En parallèle, la Loi de 2022 catégorise également les activités de sous-traitance pétrolière, de prestation de services ou de fourniture de biens et de services en 3 catégories [17] afin de distinguer :

-    les activités qui sont exclusivement réservées aux Entreprises ivoiriennes (tel que ce terme a été précédemment défini) relevant de la Catégorie A comme la cartographie ou l’échantillonnage ;

-     les activités qui doivent prioritairement être réalisées par des entreprises constituées et immatriculées en Côte d’Ivoire mais qui peuvent être réalisées par des entreprises étrangères en partenariat avec des Entreprises ivoiriennes (tel que ce terme a été précédemment défini) relevant de la Catégorie B comme l’exploitation d’unités de stockage flottantes ; et

-     les activités qui peuvent être réalisées par des entreprises constituées et immatriculées en Côte d’Ivoire ou des entreprises étrangères, qui représentent toutes les activités non classées par le Décret et constituant la Catégorie C.

 

  • Les sanctions relatives à la violation de la Loi de 2022


La violation des obligations relatives au contenu local dans les activités pétrolières et gazières expose à des sanctions administratives infligées par le Ministre chargé des Hydrocarbures. Les faits répréhensibles et les sanctions afférentes sont prévus aux articles 43 et suivants du Décret.


L’article 13 de la Loi de 2022 prévoit que les sanctions peuvent être :


a) la suspension de l'agrément, l'interdiction de conclure des marchés liés aux activités pétrolières et gazières ou le retrait de l'agrément, pour les sous-traitants, prestataires et fournisseurs ;

b) l'impossibilité de recouvrer les coûts liés aux activités concernées pouvant aller jusqu'à la résiliation des contrats de partage de production auxquels sont parties les sociétés pétrolières dans les conditions fixées par le Code Pétrolier ;

c) la suspension ou la résiliation des contrats (autres que les contrats de partage de production) auxquels sont parties les sociétés pétrolières dans le cadre des activités pétrolières et gazières en amont ; 

d) la suspension ou le retrait de l'agrément ou de l'autorisation dont sont détentrices les sociétés pétrolières dans le cadre des activités pétrolières et gazières en aval.

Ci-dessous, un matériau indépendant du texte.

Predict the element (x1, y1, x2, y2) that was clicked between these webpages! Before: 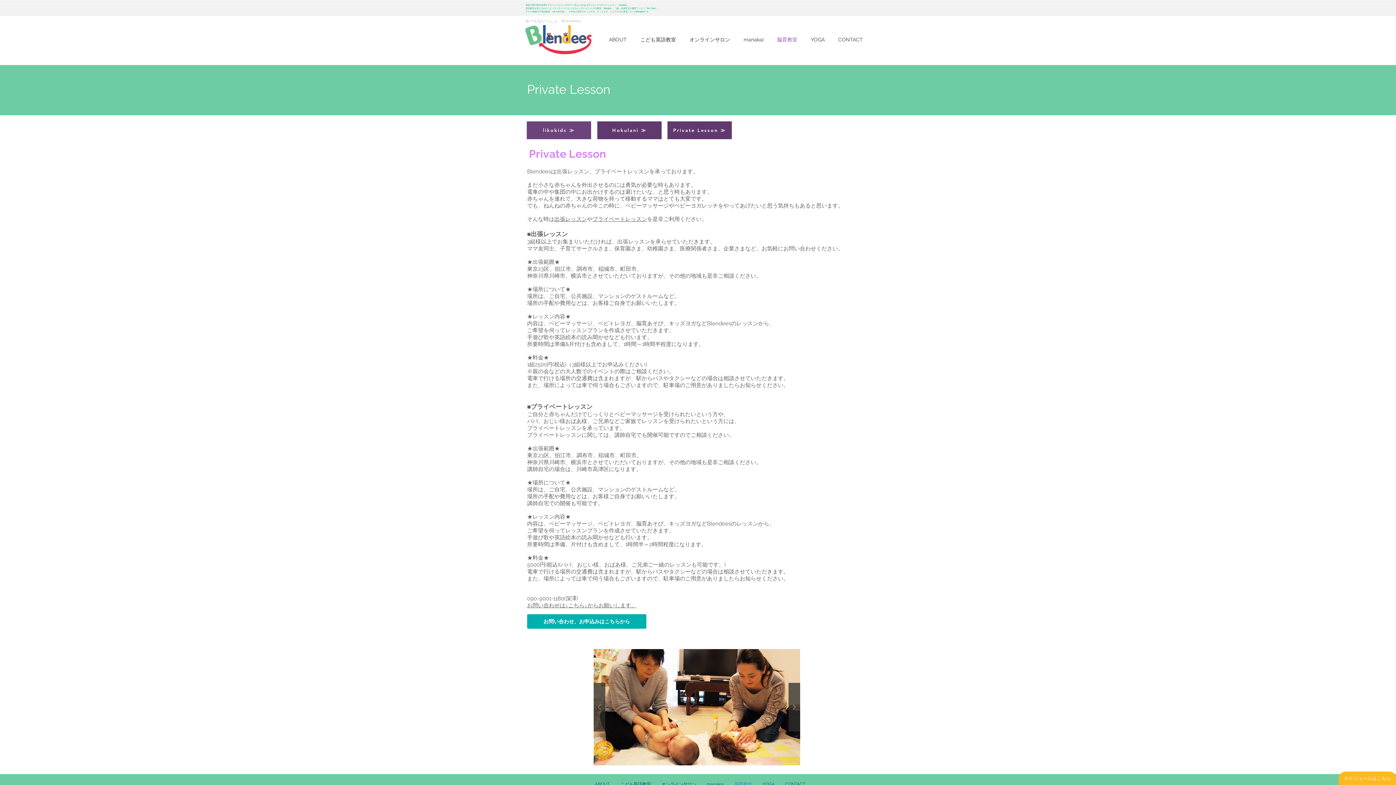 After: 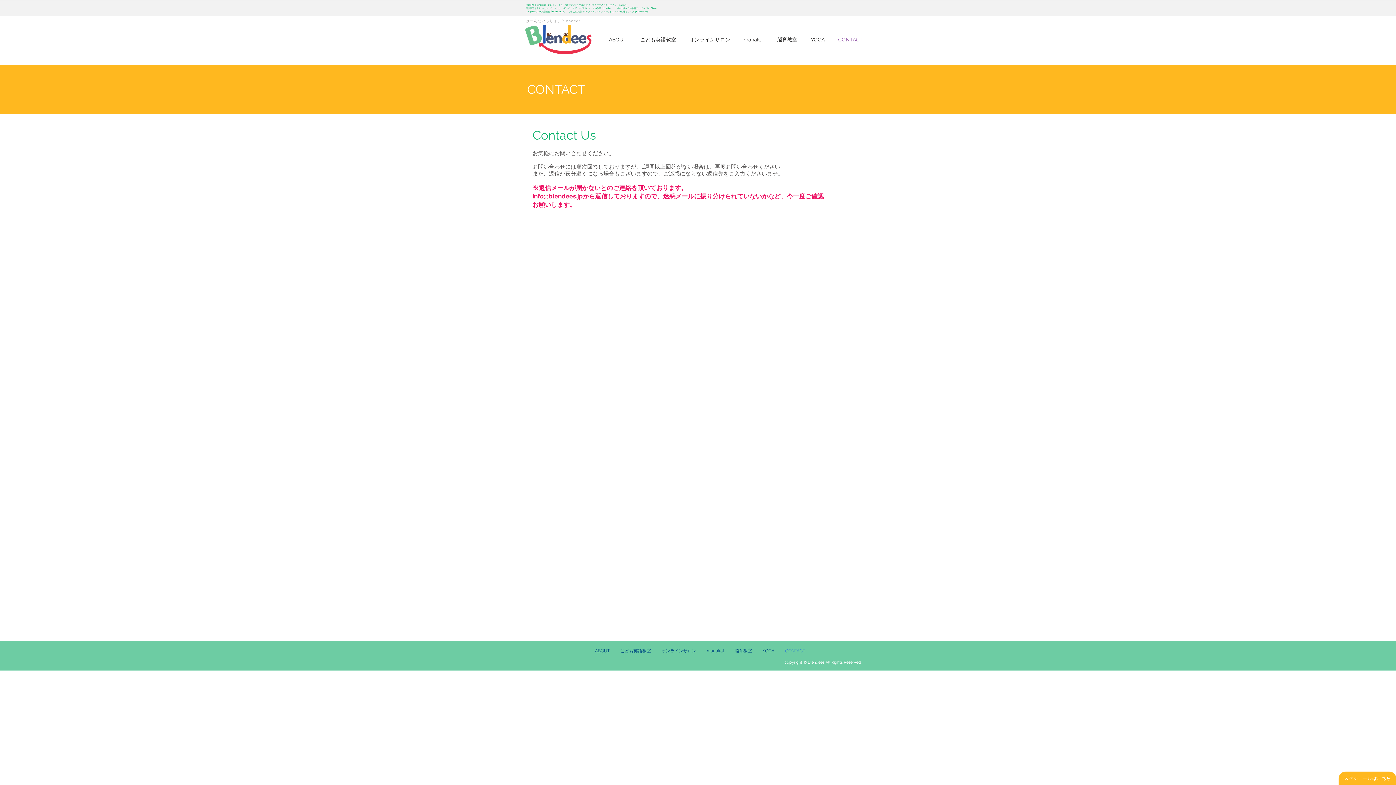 Action: label: お問い合わせは↓こちら↓からお願いします。 bbox: (527, 602, 636, 609)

Outre ces sanctions, des amendes administratives allant de 500 000 à 200 000 000 de FCFA (cette amende peut être doublée en cas de récidive) peuvent être infligées à l’auteur [18]. 

 


[1] Union Economique et Monétaire des Etats Ouest-Africaine

[2] Article 3 de la Loi de 2022

[3] Il s’agit de toutes les activités de reconnaissance, de recherche, d’exploitation, de production de transport et de commercialisation d’hydrocarbures, y compris leur stockage, traitement et notamment, le traitement du gaz naturel, à l’exclusion des activités de raffinage et de distribution des produits pétroliers.

[4] Il s’agit des activités de transformation et de raffinage des hydrocarbures, d’importation, d’exportation, de transport, de stockage et de distribution de produits pétroliers et gaziers et leurs drivés notamment la fabrication et la distribution des huiles lubrifiantes.

[5] C’est-à-dire des entreprises constituées et immatriculées en République de Côte d’Ivoire.

[6] En l’espèce, le contrôle d’une personne morale signifie la propriété directe ou indirecte par une autre personne morale ou physique, de 51% minimum des participations composant le capital social de cette personne morale et donnant lieu à des droits de vote. 

[7] Il s’agit ici des sociétés exerçant une Activité pétrolière et gazière en vertu d’un contrat pétrolier, d’un agrément, d’un contrat ou d’une autorisation délivrée par le gouvernement de Côte d’Ivoire.

[8] Article 7 de la Loi de 2022

[9] Article 14 de la Loi de 2022

[10] Loi n°96-669 du 29 août 1996 portant Code Pétrolier, telle que modifiée par l’ordonnance n°2012-369 du 18 avril 2012

[11] Article 16 de la Loi de 2022

[12] Article 5 du Décret

[13] Cf. supra

[14] Article 8 du Décret

[15] Article 10 du Décret

[16] Article 5 du Décret

[17] Article 6 de la Loi de 2022

[18] A toutes fins utiles, précisons que le Décret vient apporter plus de précisions sur les faits répréhensibles et leurs sanctions aux articles 43 et suivants.